蔵馬は「化粧使い・画魔」「呪氷使い・凍矢」を相手に2連勝するが、戦いの中で大ダメージを負う。幽助が選手交代を申し出るが、幽助チームに勝たせたくない大会本部は蔵馬の交代を認めなかった。
3試合目が始まると、対戦相手の「爆拳」は動けない蔵馬にやりたい放題。サンドバッグ状態の蔵馬を見た幽助は、怒りのあまり大会をぶち壊す覚悟で霊丸をぶっ放す寸前まで追い詰められた。
結局、爆拳は蔵馬を場外負けにして幽助と対戦。汗を霧に変えて身を隠した爆拳の攻撃にも動じず、霧を簡単に消し飛ばすと、幽助は「予告するぜ」「てめーは見開きでぶっ殺す!!」と高らかに宣言した。
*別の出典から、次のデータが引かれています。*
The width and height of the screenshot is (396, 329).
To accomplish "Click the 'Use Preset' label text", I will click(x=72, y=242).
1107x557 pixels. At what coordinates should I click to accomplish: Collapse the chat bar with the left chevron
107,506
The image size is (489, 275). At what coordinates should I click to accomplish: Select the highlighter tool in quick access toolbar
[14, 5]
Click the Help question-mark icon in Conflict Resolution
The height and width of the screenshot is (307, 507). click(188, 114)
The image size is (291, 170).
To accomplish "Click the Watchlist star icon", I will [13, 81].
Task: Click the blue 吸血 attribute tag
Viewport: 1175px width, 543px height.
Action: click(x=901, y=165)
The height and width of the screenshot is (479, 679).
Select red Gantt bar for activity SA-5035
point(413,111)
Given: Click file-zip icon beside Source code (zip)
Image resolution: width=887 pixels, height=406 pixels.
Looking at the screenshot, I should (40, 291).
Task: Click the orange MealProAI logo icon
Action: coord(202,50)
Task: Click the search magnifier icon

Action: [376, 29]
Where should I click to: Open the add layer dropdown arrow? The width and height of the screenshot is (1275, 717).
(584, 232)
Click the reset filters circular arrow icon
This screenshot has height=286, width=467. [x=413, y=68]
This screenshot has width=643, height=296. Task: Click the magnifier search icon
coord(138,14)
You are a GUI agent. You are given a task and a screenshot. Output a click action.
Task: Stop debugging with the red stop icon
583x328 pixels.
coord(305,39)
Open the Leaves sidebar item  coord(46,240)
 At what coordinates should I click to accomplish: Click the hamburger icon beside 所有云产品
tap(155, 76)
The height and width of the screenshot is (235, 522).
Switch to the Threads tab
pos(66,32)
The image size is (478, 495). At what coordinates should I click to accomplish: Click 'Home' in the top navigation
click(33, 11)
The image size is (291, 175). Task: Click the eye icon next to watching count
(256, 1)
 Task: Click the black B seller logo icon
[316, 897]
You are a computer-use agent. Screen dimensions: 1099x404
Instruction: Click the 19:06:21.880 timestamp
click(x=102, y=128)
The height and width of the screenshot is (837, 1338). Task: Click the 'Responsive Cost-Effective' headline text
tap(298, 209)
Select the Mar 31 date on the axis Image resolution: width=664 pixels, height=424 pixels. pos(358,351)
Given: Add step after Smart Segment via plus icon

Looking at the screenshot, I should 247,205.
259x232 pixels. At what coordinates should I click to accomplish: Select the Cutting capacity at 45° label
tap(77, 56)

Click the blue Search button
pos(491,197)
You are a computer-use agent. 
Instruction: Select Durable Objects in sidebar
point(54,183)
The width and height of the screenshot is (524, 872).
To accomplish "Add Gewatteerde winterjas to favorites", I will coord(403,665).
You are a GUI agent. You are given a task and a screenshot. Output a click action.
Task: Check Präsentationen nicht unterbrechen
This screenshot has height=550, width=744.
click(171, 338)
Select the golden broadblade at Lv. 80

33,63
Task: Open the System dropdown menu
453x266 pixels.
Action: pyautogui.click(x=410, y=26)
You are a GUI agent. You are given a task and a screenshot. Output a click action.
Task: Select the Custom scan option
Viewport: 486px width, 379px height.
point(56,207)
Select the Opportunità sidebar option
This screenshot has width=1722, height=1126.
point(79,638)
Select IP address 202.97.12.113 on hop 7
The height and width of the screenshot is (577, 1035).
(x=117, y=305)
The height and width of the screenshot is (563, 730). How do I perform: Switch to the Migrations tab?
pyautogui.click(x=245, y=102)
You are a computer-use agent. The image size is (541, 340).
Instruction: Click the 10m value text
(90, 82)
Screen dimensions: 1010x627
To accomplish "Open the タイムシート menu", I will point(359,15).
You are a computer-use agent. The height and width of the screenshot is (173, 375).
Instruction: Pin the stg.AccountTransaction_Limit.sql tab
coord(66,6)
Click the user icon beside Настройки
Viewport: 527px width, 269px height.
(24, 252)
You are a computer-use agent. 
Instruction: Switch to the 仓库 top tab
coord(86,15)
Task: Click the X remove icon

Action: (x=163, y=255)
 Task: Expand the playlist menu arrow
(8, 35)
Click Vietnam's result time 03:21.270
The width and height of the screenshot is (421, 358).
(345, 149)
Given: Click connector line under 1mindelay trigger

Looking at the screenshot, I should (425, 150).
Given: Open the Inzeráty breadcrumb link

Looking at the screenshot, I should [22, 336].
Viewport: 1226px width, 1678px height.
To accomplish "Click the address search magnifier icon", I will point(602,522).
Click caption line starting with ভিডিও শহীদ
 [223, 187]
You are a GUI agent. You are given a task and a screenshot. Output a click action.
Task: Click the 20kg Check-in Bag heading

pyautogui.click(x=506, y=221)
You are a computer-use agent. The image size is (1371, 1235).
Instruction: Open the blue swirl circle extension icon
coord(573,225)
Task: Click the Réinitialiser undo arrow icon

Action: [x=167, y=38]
この幽助の宣言通り、4ページ後の“見開き”を使って、幽助が爆拳の体に6発のパンチを叩きこんだ完勝シーンが描かれる。“見開き”という漫画であることを意識させる明らかなメタ発言ではあったが、幽助の怒りと強さへの自信を端的に言い表した痛快なセリフだった。